Così, non apparirà strano che il comune di Novara – guidato da un sindaco bocconiano e leghista, per dire che le disgrazie non vengono mai sole – si appresti ad alienare il suo edificio più mirabile, più rappresentativo, più eletto: Casa Bossi, di Alessandro Antonelli, definita nel suo sito web – e con molte ragioni – “il più bel palazzo neoclassico d’Italia”. Un palazzo vincolato nel 1980 (purtroppo non in tempo per salvare gli arredi originali) e oggi presidiato da un civico “Comitato d’amore”, che ha tenuto viva la memoria del monumento tra i novaresi: ma cos’è mai l’amore di fronte al denaro?

Così, il Comune ha deciso di inserire Casa Bossi nel proprio Piano delle Alienazioni, “che prevede l’apporto del bene in un Fondo Immobiliare specificamente creato al fine di valorizzare il patrimonio immobiliare pubblico piemontese”. L’idea è che il Comune di Novara conferisca Casa Bossi al Fondo, in cambio di quote di partecipazione al Fondo stesso, tenendosi però la possibilità di riscattarle in futuro, entrandone di nuovo in possesso. Un po’ come mandare un figlio schiavo, riservandosi però di scioglierlo dalle catene, e riportarlo a casa. Ma qual è l’obiettivo di questo strano giro di proprietà? Quello ovvio, e ben comprensibile visto il doloso massacro delle finanze degli enti locali che dura da decenni: “Il Fondo, una volta proprietario del bene, lo ‘valorizzerà’ attraverso un progetto di restauro finanziato con risorse proprie”. E il Fondo, a sua volta, che ci guadagnerà? È presto detto: questo capolavoro del geniale ed eccentrico autore della Mole torinese diventerà sede di ristoranti, bed and breakfast e residenze di lusso, forse addirittura di una spa. E chi potrebbe scommettere che, realizzato tutto questo ben di dio per il lucro privato, il Comune davvero riscatterà le sue quote, ricomprandosi Casa Bossi?

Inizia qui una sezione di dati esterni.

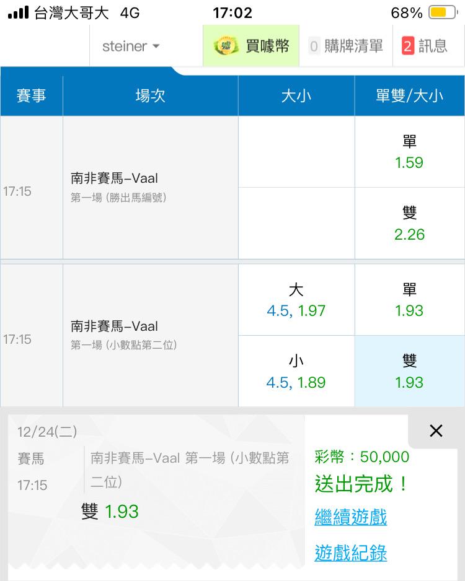
Task: Tap the signal strength bars icon
Action: click(x=19, y=13)
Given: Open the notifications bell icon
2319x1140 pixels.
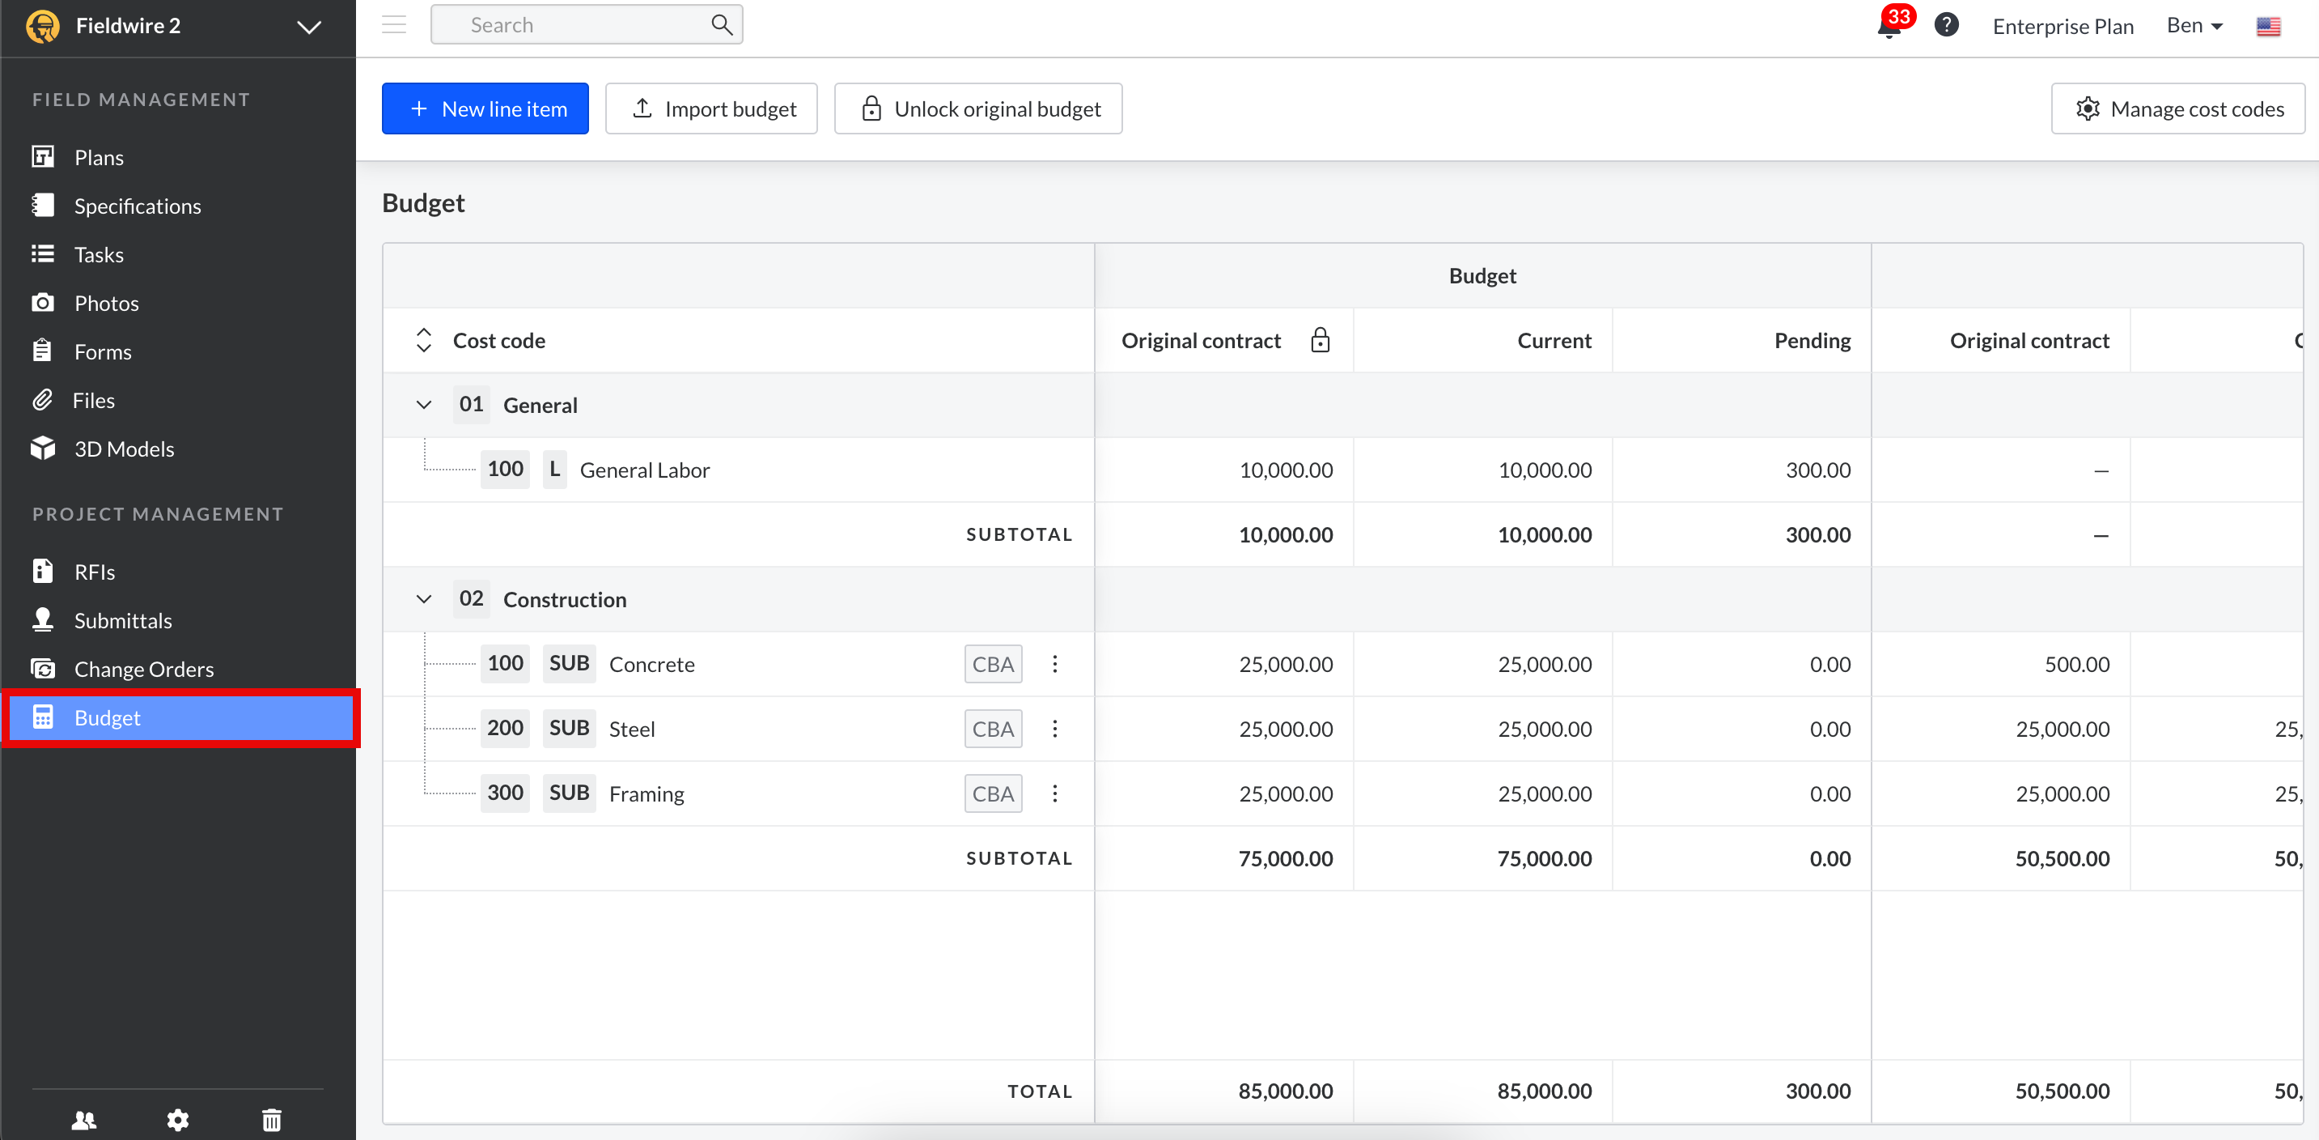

La risposta è tristemente scontata.

Ora, di fronte a tutto questo, esiste una istituzione terza, in grado di ridare alle parole il loro significato, imponendo che “valorizzazione” significhi (come stabilisce l’articolo 6 del Codice dei Beni Culturali) conoscenza aperta a tutti, e non ristoranti e alberghi di lusso? Sì, quella istituzione (ancora) esiste, ed è la Soprintendenza. La quale è chiamata a fornire una serie di prescrizioni che (ai sensi degli articoli 20 e 55 del citato codice) leghino le mani che caleranno sul monumento, escludendo ogni intervento non compatibile con il suo carattere storico e artistico.

Non si tratta solo di mettere paletti dettagliati ed espliciti, ma anche di esprimere un progetto culturale: per esempio quello di allestire in Casa Bossi un museo dedicato ad Alessandro Antonelli, e di trovarvi finalmente una sede espositiva degna per le opere dei Musei Civici (tra le quali dipinti di Defendente, Cerano, Legnanino…) che giacciono in deposito dal 2008, e che nessuno si sogna di restituire al pubblico godimento. Naturalmente, se la Soprintendenza farà qualcosa di simile (cioè farà il suo mestiere), l’amministrazione comunale (che certo si aspetta paletti invece tanto larghi e generici da aver le mani libere) non sarà per nulla contenta: ma saranno i novaresi, e specialmente quelli del futuro, ad essere profondamente grati a funzionari che lavorino non per il consenso, ma per il bene comune.

Esisterebbe, infine, un’altra strada. La via maestra, in un Paese normale. Lo Stato potrebbe esercitare la prelazione, acquistando Casa Bossi dal Comune che la aliena. E farne uno straordinario luogo di cultura: prima restaurando l’intero edificio (sarebbe un esemplare cantiere-scuola), poi costruendoci un grande museo sulla cultura artistica piemontese e italiana dell’Ottocento, intorno alla figura di Antonelli. Magari concentrando, a quel punto, tutta l’arte antica al Broletto, dove è sempre stata, e collocando invece in Casa Bossi la Galleria Giannoni, tutta dedicata all’arte moderna. Resterebbe molto spazio: la stessa Soprintendenza potrebbe avervi sede, insieme a tante altre funzioni culturali.

Insomma, Casa Bossi potrebbe diventare uno straordinario centro culturale aperto a tutti, invece di un luogo di profitto privato per pochi. Chissà se tra “Netflix della cultura” e “arene del Colosseo”, il Ministero per i Beni Culturali troverà soldi e testa per un progetto come questo, capace di ridare alla parola “cultura” – parola ameba per eccellenza – verità e sostanza. Per Novara, per l’Italia.